Данте

Эта цель человека и всего человечества есть выход из «состояния несчастного» – земного Ада, в «состояние блаженное» – Рай Земной, из вечной смерти в вечную жизнь – воскресение мертвых.

Слово «поэзия» – от греческого слова poiein – «делать»[5]. Данте, поэт, больше всех других великих поэтов – «делатель»: вся его поэзия – величайшее из всех человеческих дел – «теургия», «магия», воскрешающая мертвых силою любви:

Любовь, что движет солнце и другие звезды.

Здесь, уже в механике – начало «магии»; «всех чудес начало», – в необходимости.

Данте вызывает тень загробного мира, как Аэндорская волшебница – тень Самуила. «И сказал Самуил Саулу: „Зачем ты тревожишь меня?“ И ответил Саул: «Тяжко мне очень. Я вызвал тебя, чтобы ты научил, что мне делать» (I Цар. 28, 15).

Мертвых вызывает Данте для того, чтобы знать, что делать ему, человеку, и всему человечеству.

Всех живых и мертвых соединяет как бы круговая порука в общем деле – борьбе с последним врагом – Смертью: «последний же враг истребится – смерть» (I Кор. 15, 26).

Эту первую и последнюю Дантову мысль о воскрешении мертвых, как возможном действии всего человеческого рода, – мысль, которая кажется нам такой нелепой, невозможной, ненаучной, несовременной, высказывает один из самых научных, современных философов, Бергсон: «Все живые существа друг за друга держатся и увлекаются одним и тем же неимоверным порывом. Точку опоры находит животное в растении, человек – в животном; и все человечество в пространстве и во времени есть как бы великое воинство, движущееся рядом с каждым из нас, и впереди и позади каждого, в одном стремительном натиске, способном опрокинуть многие преграды, – может быть, даже смерть»[6]. «Может быть», – говорит Бергсон, а Данте говорит: «наверное», – вот и вся разница.

Эта уходящая в глубину будущего – в конец истории Дантова-Бергсонова воля к «воскрешающей магии» уходит и в глубину прошлого – в начало истории. Только что человек появился на земле – он уже «маг», «воскреситель мертвых».

> [ЗАДАНИЯ]
[A] Определите, согласуется ли с отрывком о Данте каждое из утверждений, и подтвердите ответ («да» или «нет») точной цитатой.
(i) Слово «поэзия» происходит от греческого слова со значением «делать».
(ii) Бергсон утверждает, что человечество наверняка преодолеет смерть.
(iii) Данте вызывает мертвых, чтобы узнать, что делать человеку и всему человечеству.
[B] Дословно перепишите из отрывка о Данте фрагмент от слов «Эту первую и» до слов «и вся разница.».
Для выполнения заданий строки, идущие дальше, не нужны.

> [ВЫДЕРЖКИ ИЗ ДАННЫХ]
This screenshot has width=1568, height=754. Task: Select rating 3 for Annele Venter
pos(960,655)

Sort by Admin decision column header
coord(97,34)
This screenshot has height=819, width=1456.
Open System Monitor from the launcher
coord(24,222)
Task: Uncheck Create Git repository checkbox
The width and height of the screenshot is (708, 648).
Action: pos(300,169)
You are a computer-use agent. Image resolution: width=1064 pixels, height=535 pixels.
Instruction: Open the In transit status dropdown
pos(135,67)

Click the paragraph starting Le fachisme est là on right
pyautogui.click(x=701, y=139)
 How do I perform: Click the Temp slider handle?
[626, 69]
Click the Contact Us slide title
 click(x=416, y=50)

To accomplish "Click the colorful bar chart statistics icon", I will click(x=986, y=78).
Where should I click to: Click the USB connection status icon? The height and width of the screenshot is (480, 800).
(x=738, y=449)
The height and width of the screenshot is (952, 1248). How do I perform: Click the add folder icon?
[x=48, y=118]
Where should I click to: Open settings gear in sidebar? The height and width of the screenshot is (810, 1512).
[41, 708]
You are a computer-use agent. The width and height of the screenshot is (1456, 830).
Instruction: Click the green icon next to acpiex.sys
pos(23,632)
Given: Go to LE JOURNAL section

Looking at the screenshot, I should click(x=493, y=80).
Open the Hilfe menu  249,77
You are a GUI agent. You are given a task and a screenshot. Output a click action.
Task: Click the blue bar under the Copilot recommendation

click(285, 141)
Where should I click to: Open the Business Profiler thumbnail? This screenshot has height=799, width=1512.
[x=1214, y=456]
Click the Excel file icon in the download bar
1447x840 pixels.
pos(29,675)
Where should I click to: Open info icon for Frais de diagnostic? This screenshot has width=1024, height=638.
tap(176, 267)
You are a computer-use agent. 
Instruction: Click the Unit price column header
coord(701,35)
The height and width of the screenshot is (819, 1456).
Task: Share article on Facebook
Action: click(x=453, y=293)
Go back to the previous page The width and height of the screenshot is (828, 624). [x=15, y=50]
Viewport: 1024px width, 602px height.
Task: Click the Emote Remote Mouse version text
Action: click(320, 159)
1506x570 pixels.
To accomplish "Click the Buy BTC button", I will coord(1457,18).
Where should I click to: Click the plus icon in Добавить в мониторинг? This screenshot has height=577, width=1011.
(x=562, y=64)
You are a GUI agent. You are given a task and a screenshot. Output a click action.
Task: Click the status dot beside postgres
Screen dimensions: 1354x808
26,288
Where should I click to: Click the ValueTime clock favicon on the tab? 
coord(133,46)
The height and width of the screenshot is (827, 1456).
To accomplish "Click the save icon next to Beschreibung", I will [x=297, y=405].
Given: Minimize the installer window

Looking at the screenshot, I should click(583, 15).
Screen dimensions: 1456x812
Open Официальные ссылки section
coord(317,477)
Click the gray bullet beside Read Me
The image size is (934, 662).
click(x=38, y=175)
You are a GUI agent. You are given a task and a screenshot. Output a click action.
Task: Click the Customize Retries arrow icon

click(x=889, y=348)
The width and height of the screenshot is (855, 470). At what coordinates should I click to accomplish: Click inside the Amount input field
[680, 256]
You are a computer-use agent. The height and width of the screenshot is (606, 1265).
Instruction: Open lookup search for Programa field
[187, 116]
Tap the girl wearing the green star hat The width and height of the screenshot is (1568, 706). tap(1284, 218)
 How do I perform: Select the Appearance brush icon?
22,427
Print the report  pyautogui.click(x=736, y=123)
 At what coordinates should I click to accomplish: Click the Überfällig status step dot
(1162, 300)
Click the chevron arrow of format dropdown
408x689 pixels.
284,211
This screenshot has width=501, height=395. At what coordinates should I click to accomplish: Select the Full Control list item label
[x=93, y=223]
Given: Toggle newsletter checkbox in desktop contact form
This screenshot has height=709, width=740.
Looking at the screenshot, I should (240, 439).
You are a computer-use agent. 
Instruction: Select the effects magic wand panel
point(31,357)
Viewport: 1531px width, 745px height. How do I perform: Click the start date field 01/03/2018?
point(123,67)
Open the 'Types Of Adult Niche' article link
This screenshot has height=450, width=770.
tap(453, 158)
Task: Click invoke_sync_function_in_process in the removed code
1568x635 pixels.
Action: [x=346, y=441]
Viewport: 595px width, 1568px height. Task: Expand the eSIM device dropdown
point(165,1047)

> [ОТВЕТЫ К ЗАДАНИЯМ]
[A]
(i) Да: «Слово „поэзия“ – от греческого слова poiein – „делать“».
(ii) Нет: «„Может быть“, – говорит Бергсон, а Данте говорит: „наверное“, – вот и вся разница».
(iii) Да: «Мертвых вызывает Данте для того, чтобы знать, что делать ему, человеку, и всему человечеству».

[B]
Эту первую и последнюю Дантову мысль о воскрешении мертвых, как возможном действии всего человеческого рода, – мысль, которая кажется нам такой нелепой, невозможной, ненаучной, несовременной, высказывает один из самых научных, современных философов, Бергсон: «Все живые существа друг за друга держатся и увлекаются одним и тем же неимоверным порывом. Точку опоры находит животное в растении, человек – в животном; и все человечество в пространстве и во времени есть как бы великое воинство, движущееся рядом с каждым из нас, и впереди и позади каждого, в одном стремительном натиске, способном опрокинуть многие преграды, – может быть, даже смерть»[6]. «Может быть», – говорит Бергсон, а Данте говорит: «наверное», – вот и вся разница.